Algorithm for the diagnosis of acute leukemia

As noted, the modern algorithm for diagnosing variants of acute leukemia includes morphological, cytochemical, immunological and cytogenetic, and sometimes molecular-biological approaches. At the same time, it should be emphasized that the morphological assessment of the composition of punctate is basic in the diagnosis of acute leukemia.

Without counting the myelogram and analysis of the morphological and cytochemical characteristics of cells of the leukemic substrate, it is impossible to interpret the data of immunological and cytogenetic studies.

The diagnostic value of each method is different for different options. Thus, by morphocytochemical methods, most variants (up to 90%) of M1 — M5 acute non-lymphoblastic leukemia can be characterized. However, M0, M7 and some cases of M6 are diagnosed only by an immunological method, as well as acute lymphoblastic leukemia.

The use of immunophenotyping for the diagnosis of acute leukemia using the ICA panel allows determining the linear orientation and / or stage of differentiation of blasts starting from the level of stem progenitors to mature forms. It is produced using flow analyzers or on bone marrow smears by the peroxidase-antiperoxidase (PAP) or phosphatase-antiphosphatase (APAP) method.

Each method has its advantages. Using a flow analyzer provides data on tens of thousands of cells in the leukemic population, the study of cells on smears makes it possible to combine immunological research with morphological and cytochemical.

The widely accepted immunological approach broadens our understanding of the biology of blast cells in acute leukemia. The emergence of new ICA allows you to allocate additional subtypes of blasts. In particular, the use of a new antimonocyte-macrophage ICA D11 (CD68) made it possible to detect myeloid differentiation in cells that were previously regarded as undifferentiated. The data obtained in the study of the mechanisms of apoptosis, played an important role in the study of the prognosis of acute lymphocytic leukemia.

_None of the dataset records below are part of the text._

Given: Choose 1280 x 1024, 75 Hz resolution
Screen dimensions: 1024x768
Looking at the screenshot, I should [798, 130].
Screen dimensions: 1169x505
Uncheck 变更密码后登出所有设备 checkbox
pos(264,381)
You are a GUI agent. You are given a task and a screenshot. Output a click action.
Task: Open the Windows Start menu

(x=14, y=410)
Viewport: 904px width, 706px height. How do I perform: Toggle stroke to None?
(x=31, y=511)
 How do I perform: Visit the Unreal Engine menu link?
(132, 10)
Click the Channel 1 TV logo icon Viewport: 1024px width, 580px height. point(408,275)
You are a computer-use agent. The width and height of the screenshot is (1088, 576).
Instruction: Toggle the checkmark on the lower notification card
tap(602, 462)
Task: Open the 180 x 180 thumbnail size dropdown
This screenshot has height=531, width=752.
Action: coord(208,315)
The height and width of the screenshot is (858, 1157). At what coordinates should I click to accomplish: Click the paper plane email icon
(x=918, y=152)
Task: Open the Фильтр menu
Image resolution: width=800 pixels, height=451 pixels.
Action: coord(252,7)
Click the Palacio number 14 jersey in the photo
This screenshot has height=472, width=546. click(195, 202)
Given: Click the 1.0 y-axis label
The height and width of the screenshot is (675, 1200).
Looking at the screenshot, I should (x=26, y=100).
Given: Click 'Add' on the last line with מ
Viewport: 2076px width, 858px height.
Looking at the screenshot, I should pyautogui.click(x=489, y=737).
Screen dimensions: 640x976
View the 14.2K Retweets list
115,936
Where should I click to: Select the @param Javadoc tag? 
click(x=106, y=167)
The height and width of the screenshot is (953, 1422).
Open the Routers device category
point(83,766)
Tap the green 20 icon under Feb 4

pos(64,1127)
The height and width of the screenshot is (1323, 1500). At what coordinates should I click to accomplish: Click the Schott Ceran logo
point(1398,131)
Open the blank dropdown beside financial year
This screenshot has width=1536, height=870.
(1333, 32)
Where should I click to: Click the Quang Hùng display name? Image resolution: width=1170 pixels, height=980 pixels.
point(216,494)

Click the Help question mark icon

There is a point of view that the variant of leukemia can be established only on the basis of immunological criteria, without using morphocytochemical data. At present, this approach has not found support, since only ICA to myeloperoxydase and lysozyme have defining specificity, and all other antigens are not so specific.

Molecular biological methods are becoming increasingly important in studying the pathogenetic mechanisms of acute leukemia. A number of observations are already used in practical medicine for the diagnosis of variants of acute leukemia. The study of the rearrangement of immunoglobulin genes and T-cell receptors plays an important role in the differential diagnosis of lymphoproliferative diseases.

The characterization of karyotype abnormalities in acute promyelocytic and myelomonoblastic leukemia with eosinophilia, taking into account the data of cytogenetic studies and the PCR reaction, makes it possible to establish a sub variant of leukemia and determine the prognosis of the disease.